If the team can’t work out a solution for how to regain possession of $53 million stolen from the Ethereum network before July 14, it’s gone forever, and the cryptocurrency’s great experiment in changing the way we exchange money probably is too. Worst of all: as of Thursday, they’ve essentially wasted half their time on a complete dead end.
Ethereum’s system, like other cryptocurrencies, relies entirely on a concept called a blockchain: a digital, unchangeable ledger, or record, of every transaction and fluctuation of the currency. But Ethereum’s blockchain was revolutionary — it was open for developers to build economic models, programs, and institutions on top of it, effectively making it an alternative to traditional modes of transferring money like banks and credit cards.
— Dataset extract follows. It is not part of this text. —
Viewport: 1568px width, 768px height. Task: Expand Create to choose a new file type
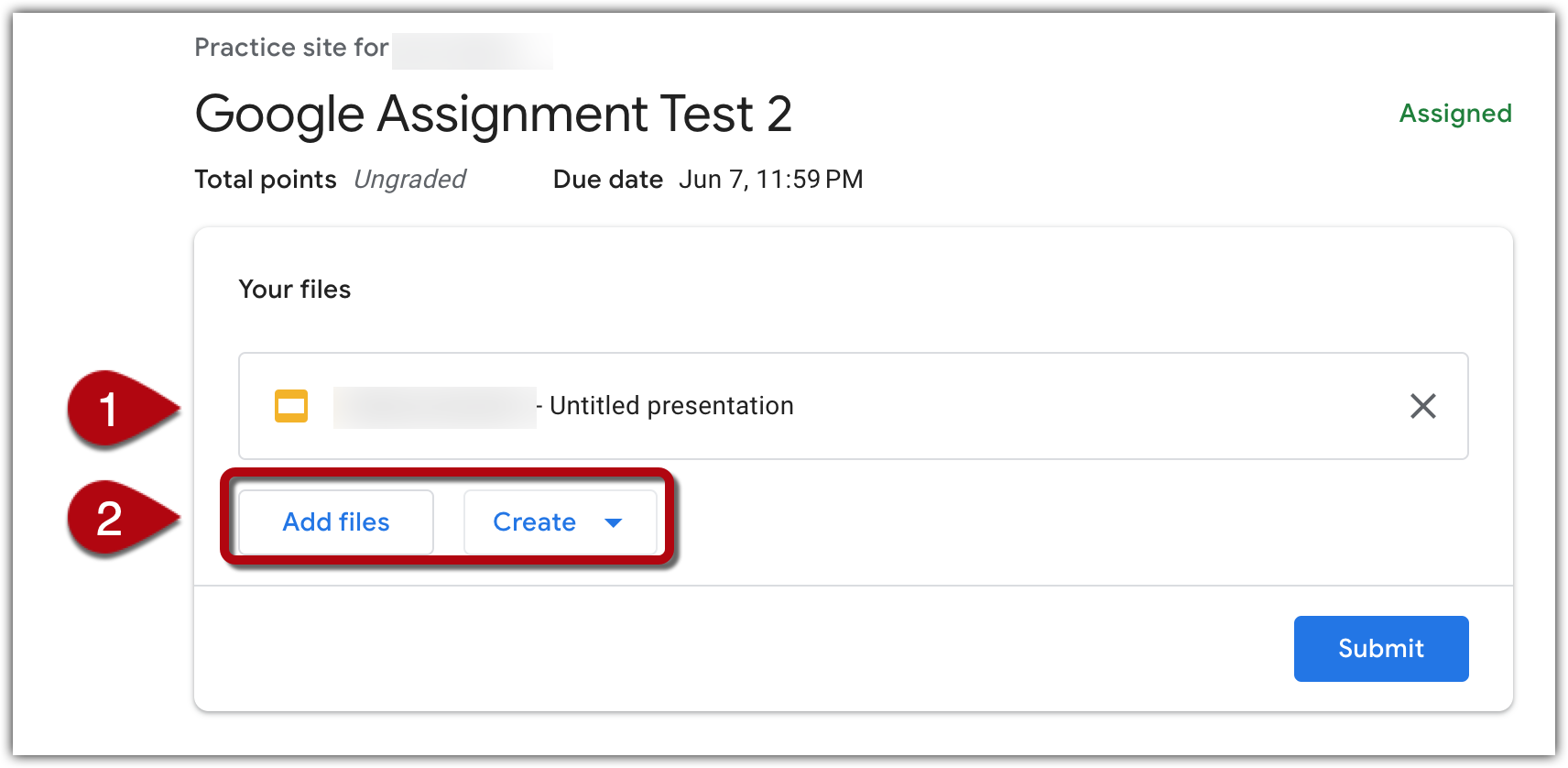559,521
Unfortunately, there was a bug: under the right circumstances, a clever hacker could empty certain escrow accounts (temporary holding tanks for money) and walk away with digital money.
The hacker’s exploit on the 17th opened a 27-day window — the thief can’t withdraw the funds and turn them into cold hard cash until July 14 because of an automatic freeze by the DAO. That gives the Ethereum community just two more weeks to secure the money and close the gap, and it’s not going very well.
The first plan, called a soft fork, was essentially to put a hold on the money making it impossible to spend. This would not return the money to its investors, but it would have bought the organization more time to figure out a better long-term plan.
At the start of this week, the proposal looked as though it would pass a vote with the currency’s investors on Thursday — until Cornell cryptographer Emin Gün Sirer published a blog post that killed the plan. Sirer discovered that the “soft fork” proposal would leave the currency open to a “denial of service” attack — essentially, the hacker could short the currency and profit off of its drop in value.
Sirer proposed a new solution called a “hard fork,” which freezes the stolen money and takes away backwards compatibility of old versions of Ethereum’s code (meaning users like the thief using a dated version would be cut off from the currency’s ecosystem).
But with only two weeks left, Ethereum’s coders have a monumental task ahead of them. And if they can’t come up with a solution, the whole cryptocurrency experiment could very well be in jeopardy. Cryptocurrencies have long been looked at as unstable, dangerous, and deeply flawed. Ethereum was a grand experiment in a new form of economic transactions, but it’s been plagued from the start by security issues and logical problems. And the massive theft and shaky, somewhat disorganized recovery attempt could be the death blow to the public’s faith in digital currencies. After all, it’s easy to easy to understand why people would be concerned about the disappearance of $53 million in a matter of two weeks with no clear solution to solve it.